3DS sales momentum strong in Japan, but still weak in US and Europe, admits Nintendo CEO
Musings from 72nd annual shareholders' meeting
Nonetheless, the portable console's "momentum in the US and Europe is currently weak."
Speaking at Nintendo's 72nd Annual General Meeting the first since the company posted its first ever net loss back in April 2012 Iwata apologised to shareholders for Nintendo's "share price situation," and outlined how Nintendo hoped to return to profitability.
The road ahead
An important step in that process will be generating sales momentum for the 3DS. Iwata stressed that the DS achieved popularity in Japan two years before it set tills ringing in the US a pattern that may yet repeat itself with the 3DS.
However, he was candid in his assessment of the current situation.
"Considering that the US and European markets are larger than the Japanese market in terms of the size of the population, sales in the US and Europe are supposed to be larger," Iwata explained.
"At the year end of 2011 the sales momentum in those markets increased in the same way as in Japan; however, the sales pace went down after the beginning of 2012.
"As a result, the sales proportion of the Nintendo 3DS is now about 20% of the total video game sales in those markets. Thus, solid sales momentum has not been created."
The smartphone question
Iwata also touched briefly on the increased competition Nintendo now faces from smartphone gaming, although his comments didn't suggest any imminent change of strategy from Nintendo.

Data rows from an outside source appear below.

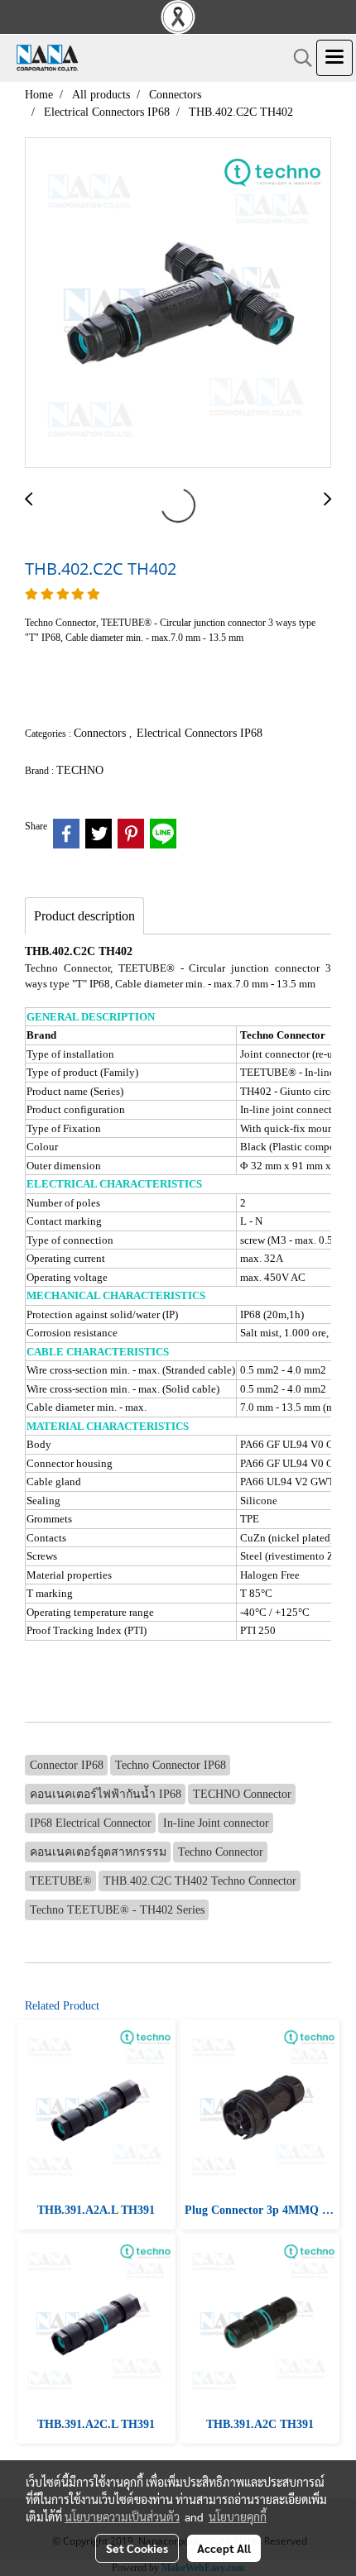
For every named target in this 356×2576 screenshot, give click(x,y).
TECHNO (79, 770)
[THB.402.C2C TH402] (178, 303)
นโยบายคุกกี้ (238, 2516)
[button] (297, 58)
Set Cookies (137, 2547)
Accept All (224, 2547)
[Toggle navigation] (334, 58)
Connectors (101, 733)
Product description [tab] (84, 916)
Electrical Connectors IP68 (199, 733)
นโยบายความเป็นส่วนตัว (122, 2516)
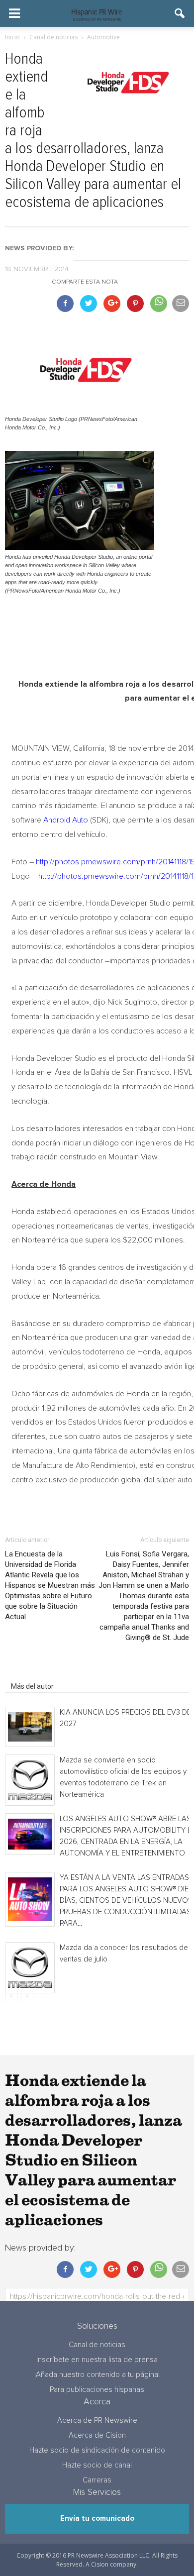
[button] (180, 13)
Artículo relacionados (44, 1672)
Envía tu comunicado (97, 2518)
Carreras (97, 2480)
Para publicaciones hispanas (97, 2389)
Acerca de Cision (97, 2435)
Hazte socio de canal (97, 2465)
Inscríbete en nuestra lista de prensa (97, 2360)
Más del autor (32, 1686)
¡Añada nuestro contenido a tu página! (97, 2374)
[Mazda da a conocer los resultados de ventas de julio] (30, 1967)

"Needless to say, because smartphones are spreading widely, the time has come when people do not have to buy video game hardware to play games that have certain appeal and have very inexpensive prices," Iwata said.
"In order for dedicated video game hardware to be needed continuously, it is necessary to provide games with fun elements unique to a certain videogame system which cannot be realized on smartphone devices. We would like to introduce such games one after another."
Nintendo is certainly aware of the threat posed by smartphones and tablets, then, but the company isn't shaking up its conservative business model in response.
Similarly, even though the Wii U's GamePad controller offers tablet-like online functionality, Nintendo's vision of media-sharing is still a family gathered around a television.
"There are currently many videos on the Internet, many of which are very interesting and suitable for family entertainment," Iwata explained to shareholders.
"You have seen them by PC, smartphones or tablets, but with the Wii U you can search a good movie on the Wii U GamePad, tell everyone there to see it and easily move it to the TV screen. In this way, a video-sharing website can be a great form of entertainment."